[Problem to solve] Take each line below that has "computer" and copy it.

[Records for this exercise]
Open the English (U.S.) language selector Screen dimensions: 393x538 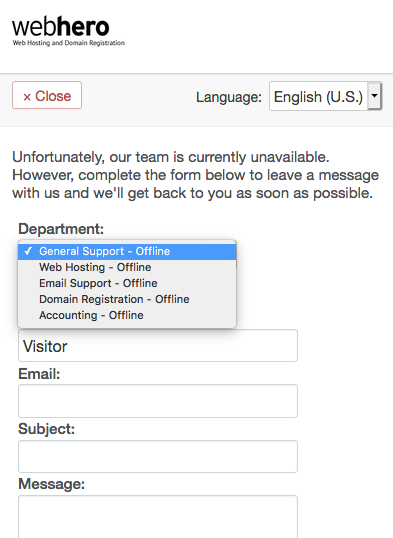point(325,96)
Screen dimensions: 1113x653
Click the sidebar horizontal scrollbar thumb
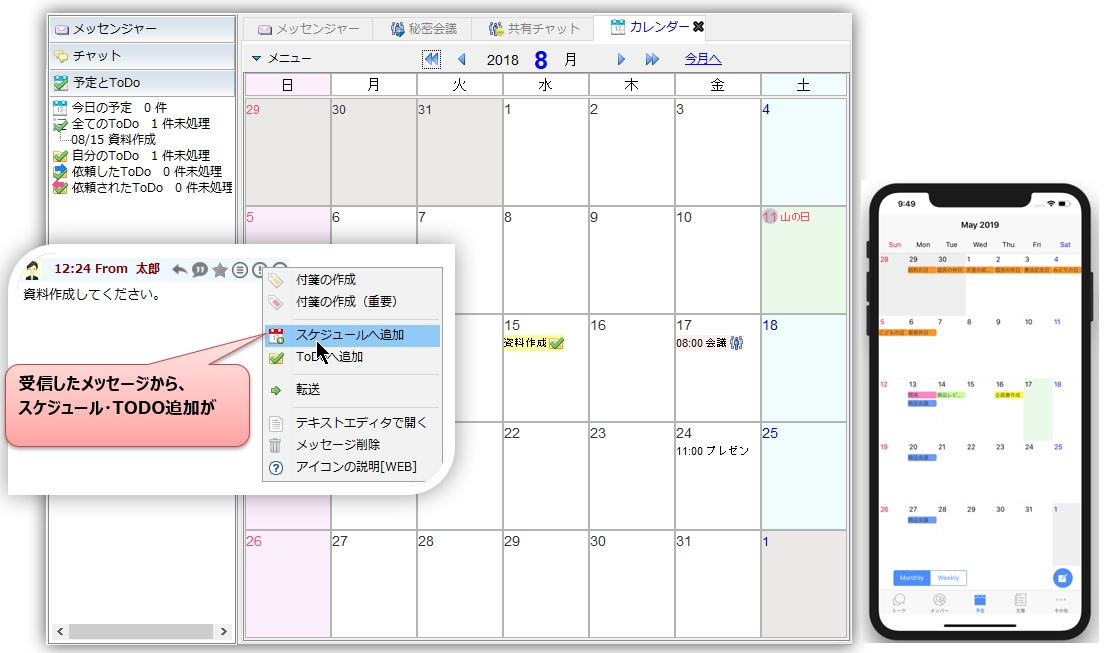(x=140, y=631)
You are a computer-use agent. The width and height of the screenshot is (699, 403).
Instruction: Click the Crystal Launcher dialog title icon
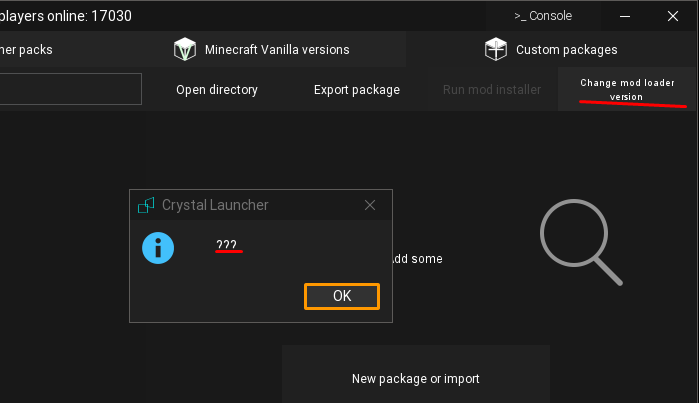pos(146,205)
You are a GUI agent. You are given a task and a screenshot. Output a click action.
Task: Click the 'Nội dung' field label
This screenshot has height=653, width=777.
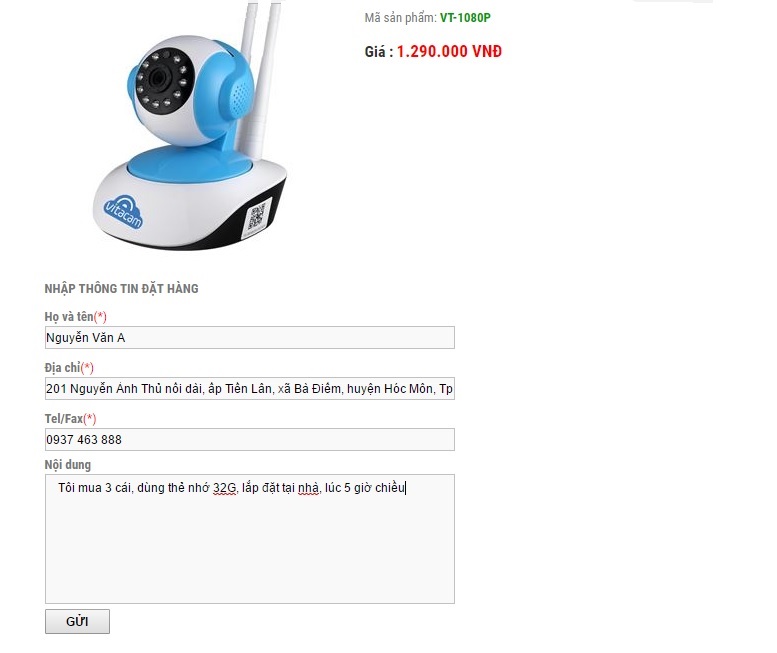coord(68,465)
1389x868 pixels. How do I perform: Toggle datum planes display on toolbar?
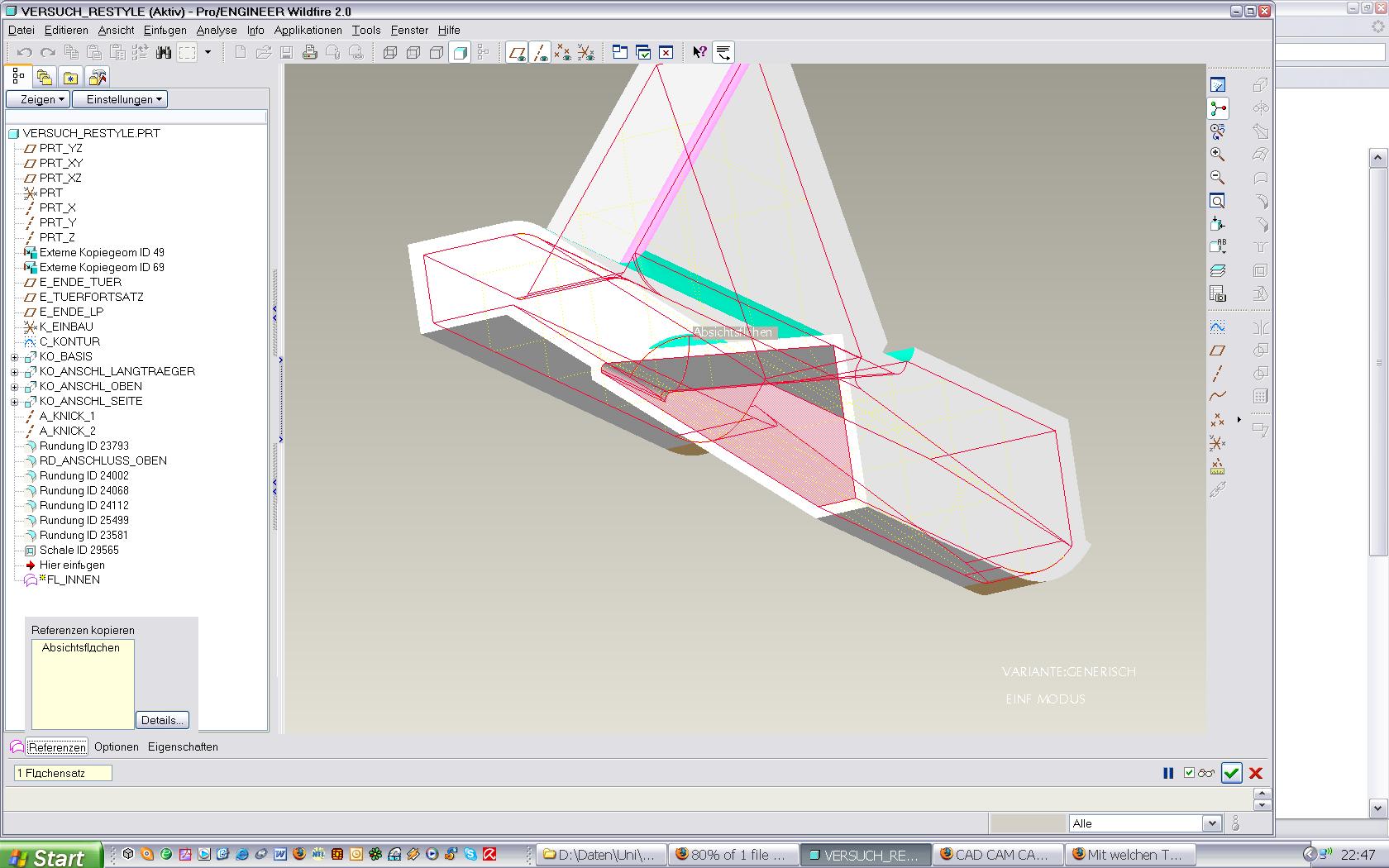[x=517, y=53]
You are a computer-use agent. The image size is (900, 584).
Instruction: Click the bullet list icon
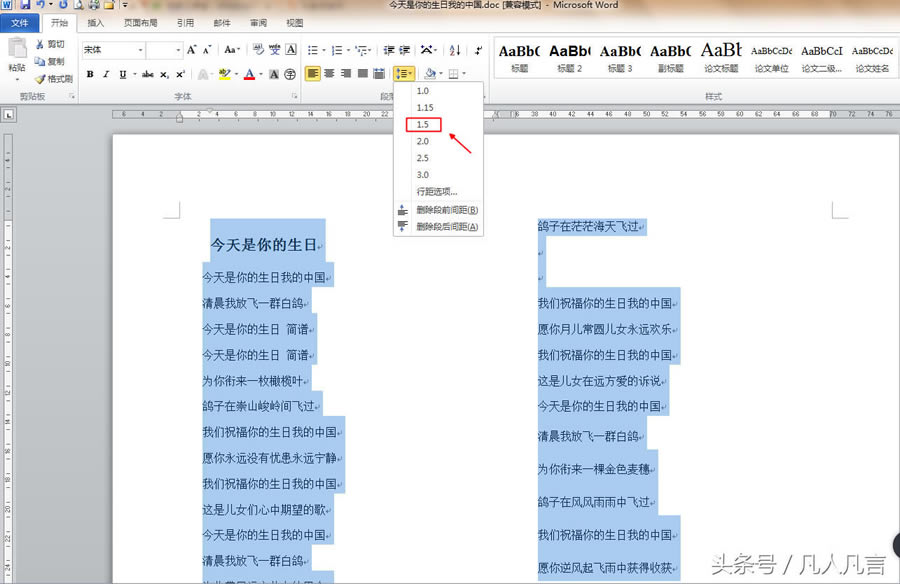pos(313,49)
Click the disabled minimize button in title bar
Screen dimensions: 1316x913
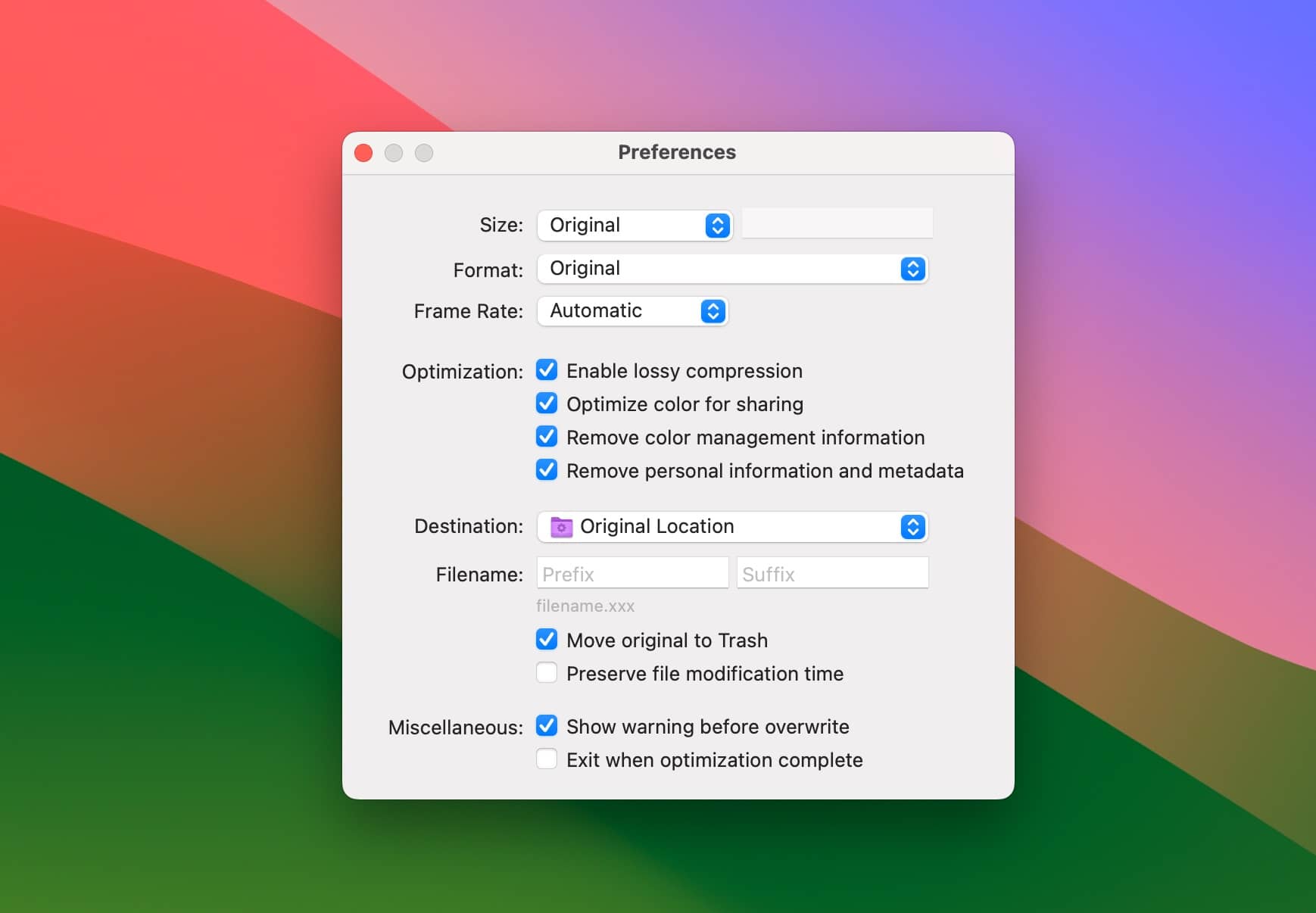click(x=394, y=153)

[Answer box]
You are a computer-use agent. The width and height of the screenshot is (699, 403).
You are a computer-use agent. The image size is (900, 584).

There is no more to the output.